Summer bod coming along well? Seeing nice results at the gym? Awesome, happy for you, prepare to feel as soft as baby shit.
*Jon Gruden gets boner spanning from sea to shining sea*
“I’ll tell ya what man, boner city, great stuff, man.” Can’t blame Gruden on this one. Madness. Absolute madness. These hips could tear down cities. We could use them as a defense mechanism against Isis. You get smacked with one hip thrust from James Harrison and it’ll send you from New York to LA quicker than Delta ever could, even before they were beating up people in coach. Like to say that this is borderline obscene would be like saying Obama only dabbled a handful of times with dubbies in high school. Bull fucking shit, Barry O was a god damn chimney in high school and this shit, that I guess we’ll consider exercise, is absolutely unfathomable. So many questions we could ask from this Insagram post, you could literally open libraries filled to the brim with them. For example, who in God’s name wakes up in the morning and decides that they’re gonna hump out 5 reps of 695 pounds of iron? That thought alone should have laws against it. Also, what kind of 39 year old man does this? If your 39 years old, the hardest workout of your day should consist of lifting up the hangers of the different colored golf polos you want from TJ Maxx and/or Marshall’s (depending on personal preference). You should legitimately be in discount retail stores, James Harrison, this is insanity. Working out like this is so ungodly it makes my stomach ache out of complete and utter respect. You could be 65, speak 8 languages, ruled more than one country, made love to the most beautiful models, conquered the Roman Empire- doesn’t matter. You get one glimpse of this Instagram, your ass Benjamin Button’s straight back to a child. James Harrison is in such a high class on the man scale that Clint Eastwood is actually considered the opposite sex up there.

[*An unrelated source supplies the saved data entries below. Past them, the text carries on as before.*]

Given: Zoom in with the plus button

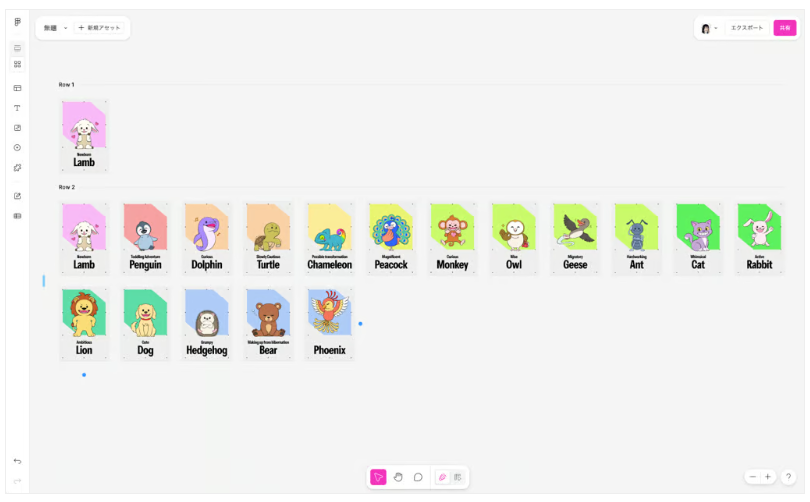Looking at the screenshot, I should click(768, 477).
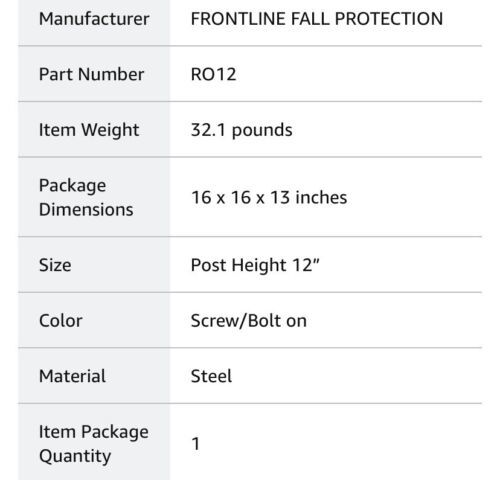Click the Part Number label
This screenshot has width=500, height=480.
91,74
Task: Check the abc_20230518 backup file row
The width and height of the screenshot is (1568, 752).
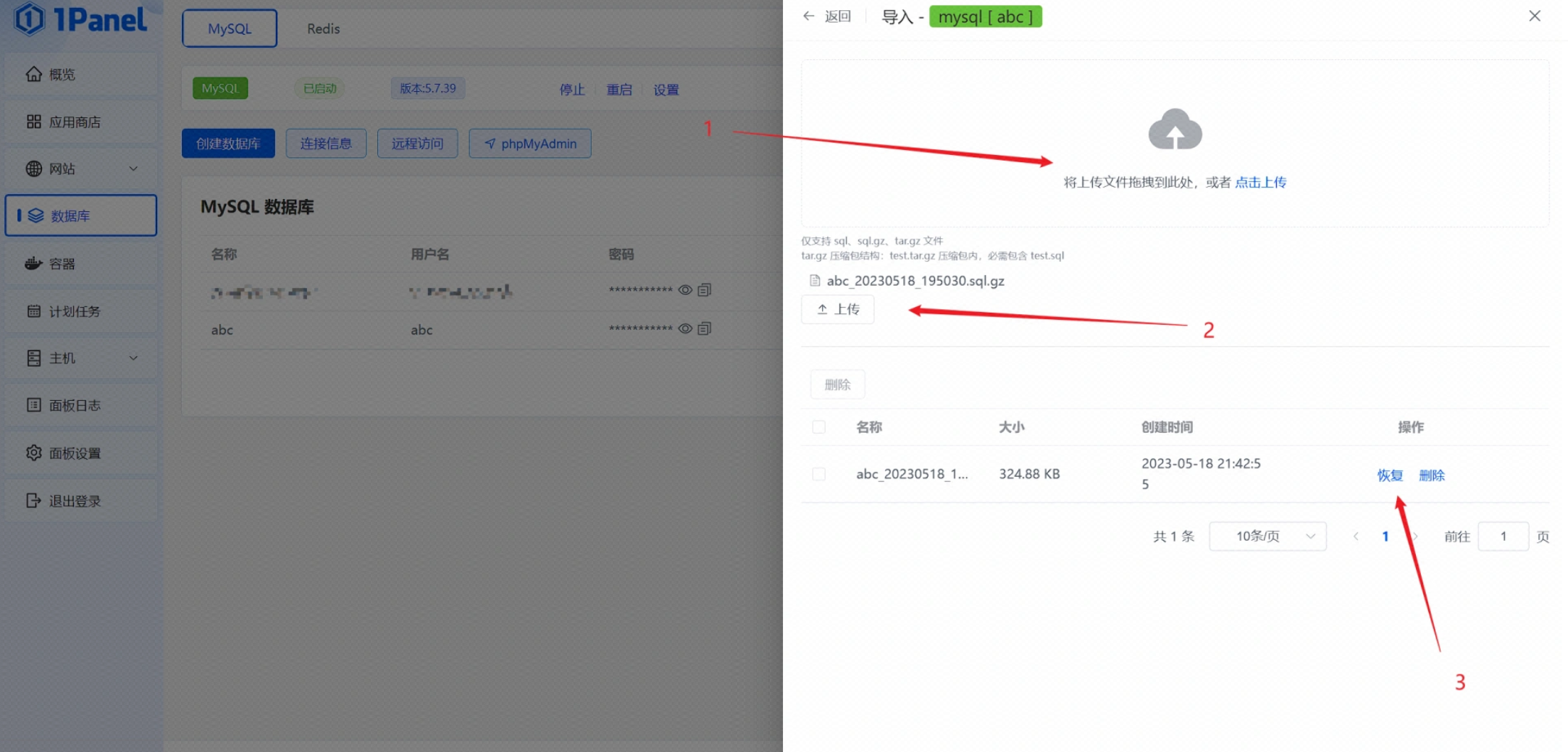Action: pos(819,474)
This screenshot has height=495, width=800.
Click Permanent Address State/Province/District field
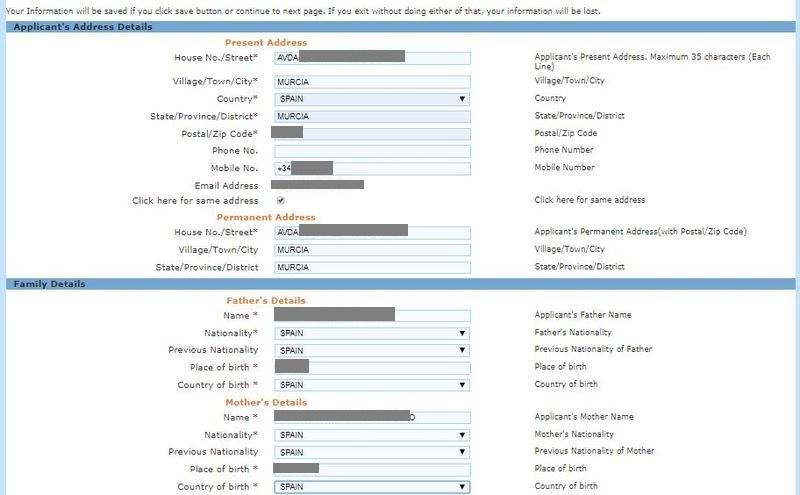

This guy is just an absolute man amongst boys to put it in simplest words. We all have to come together and use his powers for good. Harrison’s lower torso, if not now, soon will be considered the most lethal weapon on the face of the Earth. What’s that? Skeptics I’m hearing?? Show me one James Harrison in North Korea and I’ll stop talking…
Oh, and someone tell Shakira she lost her hips gig, thanks.